Although those speaking for Bishop McDevitt football these days say they have taken it one game at a time this season, the truth is the one game they have been looking forward to all year is the Class 4A PIAA state championship game on December 8 at Cumberland Valley High School under the lights and on TV statewide. It’s this football program’s mission to win a PIAA state championship, and they will face the Quips of Aliquippa, who beat them last December to win it all. McDevitt remembers that loss well enough not to forget that they will have to play a great football game to finally hoist that elusive, coveted trophy they so crave.
In the state semi-final against Crestwood, the Crusaders man-handled the Comets, limiting them to just 22 yards of total offense; much of them gained in the first offensive series when the Comets drove deep into McDevitt territory only to stall on downs. Never again did the Comets threaten the McDevitt defense, which hasn’t given up a touchdown in their last 10-plus quarters of playoff action.
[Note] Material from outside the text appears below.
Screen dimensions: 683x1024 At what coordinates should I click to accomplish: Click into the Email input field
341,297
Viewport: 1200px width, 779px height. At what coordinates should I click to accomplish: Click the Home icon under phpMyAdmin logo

The game, played on a calm, chilly December 2 at Exeter High School just outside Reading, was a 35-0 statement-type victory for the Crusaders. The statement being, if you do not match the Crusaders beef and brawn up front, forget about moving the football with a limited-weapon offense. The Comets’ Single T offense moved like an old 1950s pickup truck loaded with concrete blocks, while McDevitt’s offense was operating like a finely tuned, modern top-down convertible. McDevitt was able to throw the ball at will with the sophomore seasoned arm of Stone Saunders (200 yards), which set up the running game with Marquese Williams (17 carries for 147 yards). Salt in the wounds to the Comets was an 85-yard kickoff return by dynamite explosively fast Rico Scott, which spelled doom for Crestwood early in the second half.
Yet, the Crusaders amassed 165 yards of penalties in a more than chippy game that featured ugly personal fouls and a steady dose of racial taunts that the Crusaders were the victims of. It was an ugly football game that seemed a microcosm of what ills us these days.
“This is what we asked for, this is what we wanted, this is what we worked for,” quarterback Stone Saunders said after the game, which featured no post-game handshake of pleasantries, given the tone that was set. “We’re ready to get back.”